↓

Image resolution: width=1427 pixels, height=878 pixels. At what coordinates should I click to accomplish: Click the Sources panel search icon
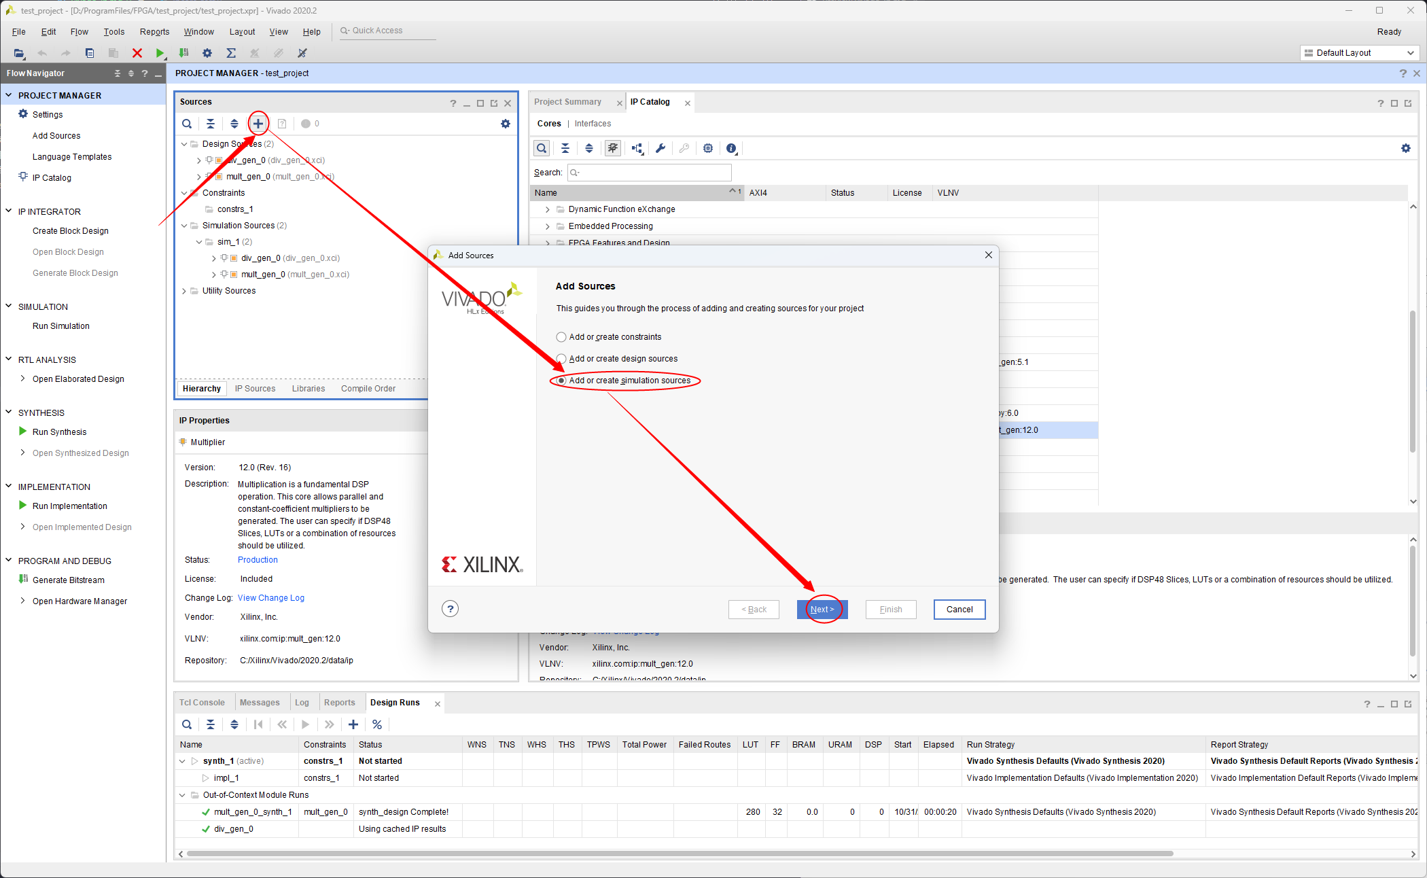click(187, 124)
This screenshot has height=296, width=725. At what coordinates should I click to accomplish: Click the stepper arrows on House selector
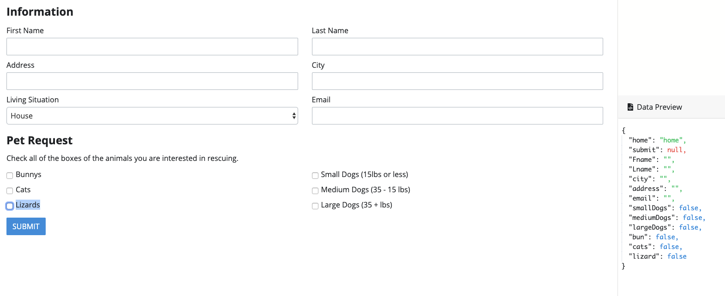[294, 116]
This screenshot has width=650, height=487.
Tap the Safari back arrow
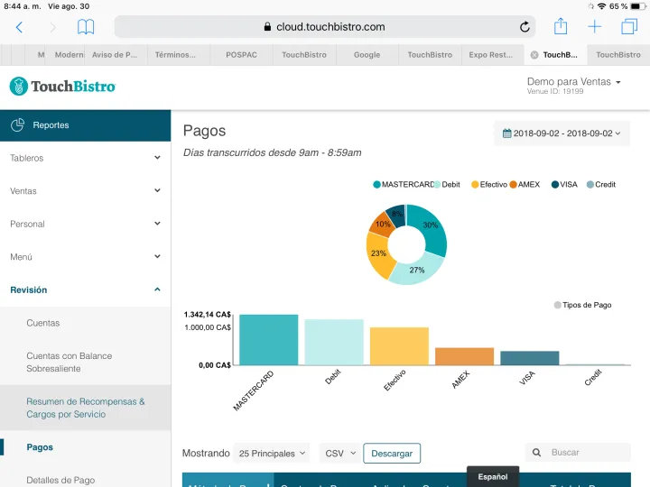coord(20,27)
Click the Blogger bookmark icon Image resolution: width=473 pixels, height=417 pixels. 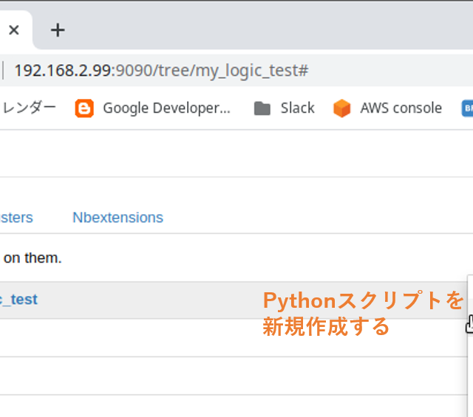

↑
↓

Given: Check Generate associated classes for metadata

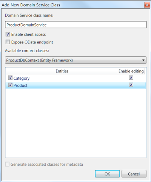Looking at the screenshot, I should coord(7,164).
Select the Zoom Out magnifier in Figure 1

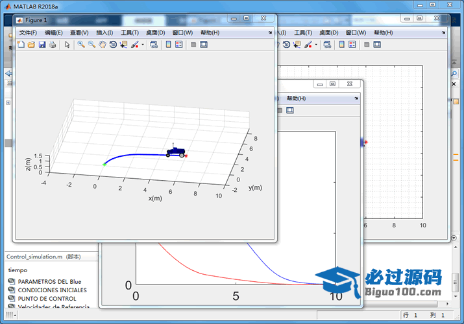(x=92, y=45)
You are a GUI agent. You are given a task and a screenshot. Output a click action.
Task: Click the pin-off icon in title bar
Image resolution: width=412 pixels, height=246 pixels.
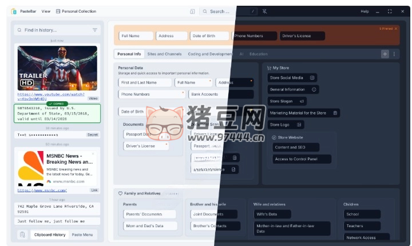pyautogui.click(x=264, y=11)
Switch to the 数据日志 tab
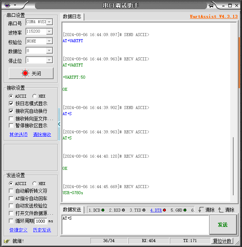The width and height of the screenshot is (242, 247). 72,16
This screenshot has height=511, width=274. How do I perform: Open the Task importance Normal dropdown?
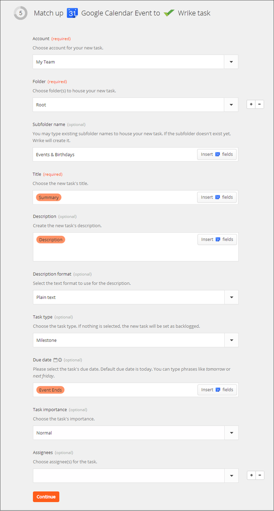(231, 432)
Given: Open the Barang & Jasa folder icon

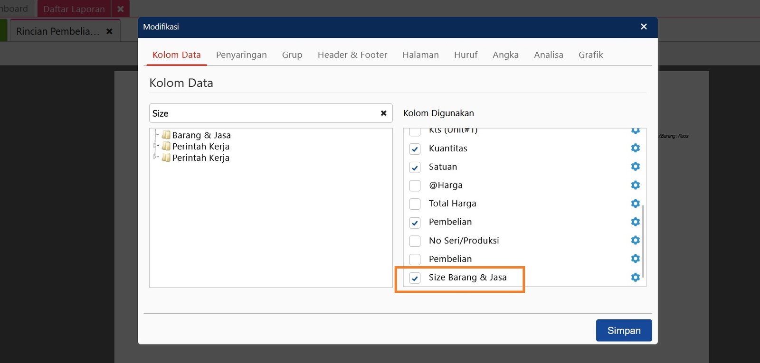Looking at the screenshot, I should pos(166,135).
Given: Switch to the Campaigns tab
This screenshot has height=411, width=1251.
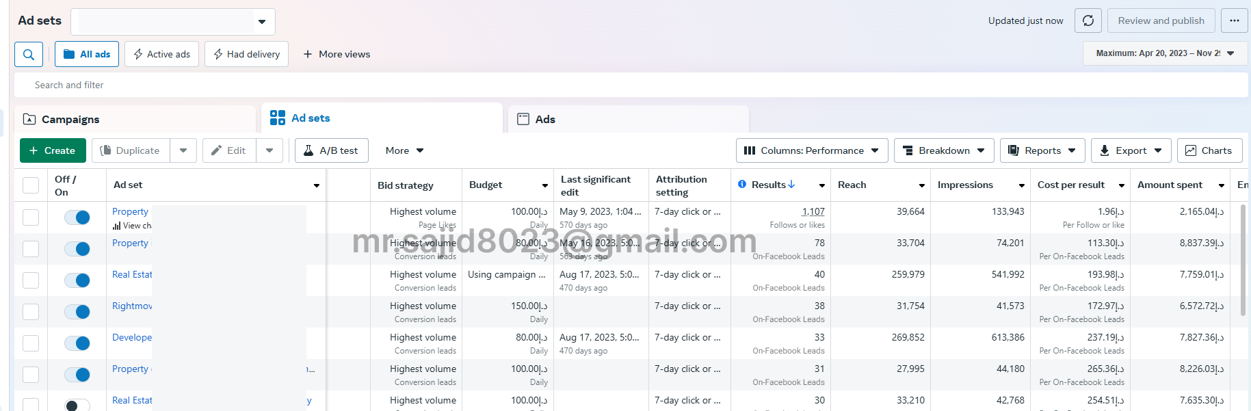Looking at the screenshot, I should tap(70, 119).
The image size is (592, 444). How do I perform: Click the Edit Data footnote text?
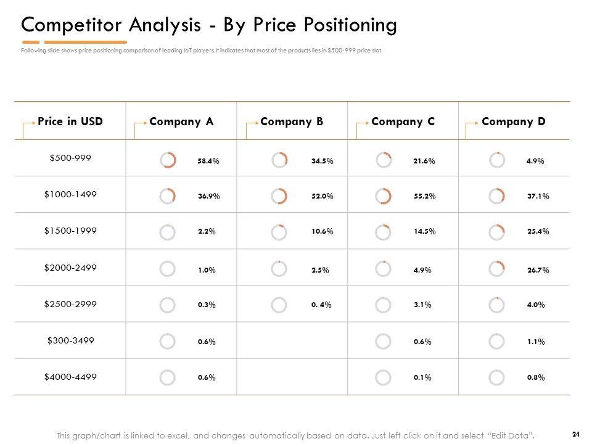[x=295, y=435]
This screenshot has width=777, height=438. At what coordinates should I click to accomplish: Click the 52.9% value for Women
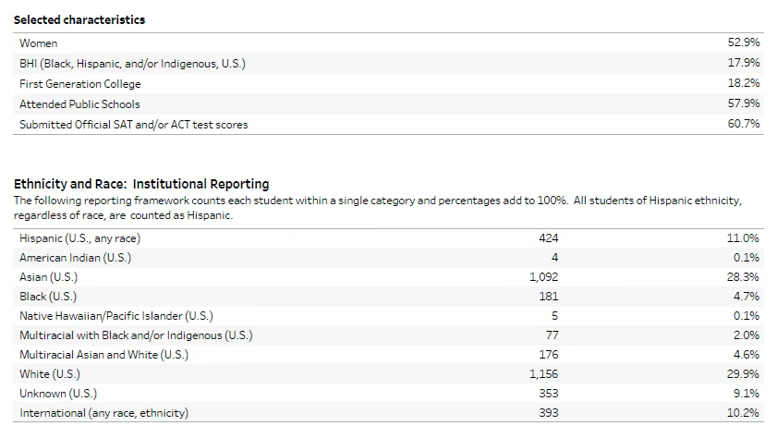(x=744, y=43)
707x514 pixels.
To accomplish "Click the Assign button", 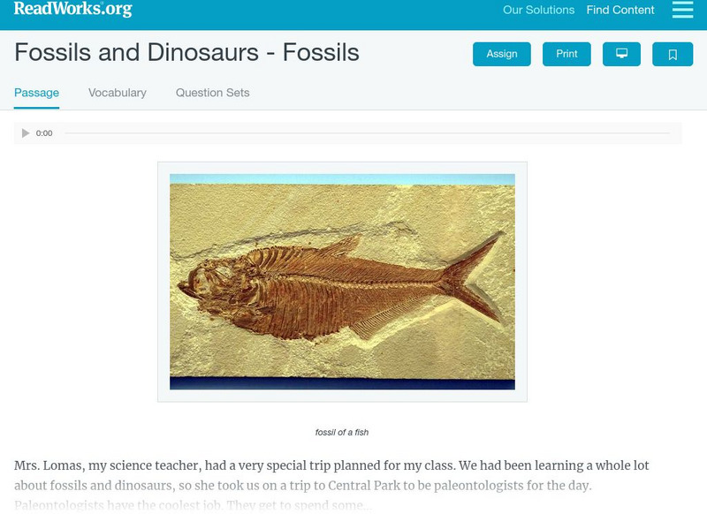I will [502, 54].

↑

### Task objective
Rewrite the stretch of entries from the line containing "Image resolution: width=1427" through the line containing "Click the Blogger", swapping "Safari" for "Firefox" and keeping everything else the same. Leave the pictures out.

### Exercise solution
Image resolution: width=1427 pixels, height=878 pixels. At what coordinates should I click to accomplish: Click the Sources panel search icon
click(187, 124)
This screenshot has height=296, width=725. At what coordinates should I click to accomplish: Click the stepper arrows on House selector
[294, 116]
This screenshot has width=650, height=487.
Tap the Firefox back arrow
coord(20,27)
Click the Blogger bookmark icon Image resolution: width=473 pixels, height=417 pixels. 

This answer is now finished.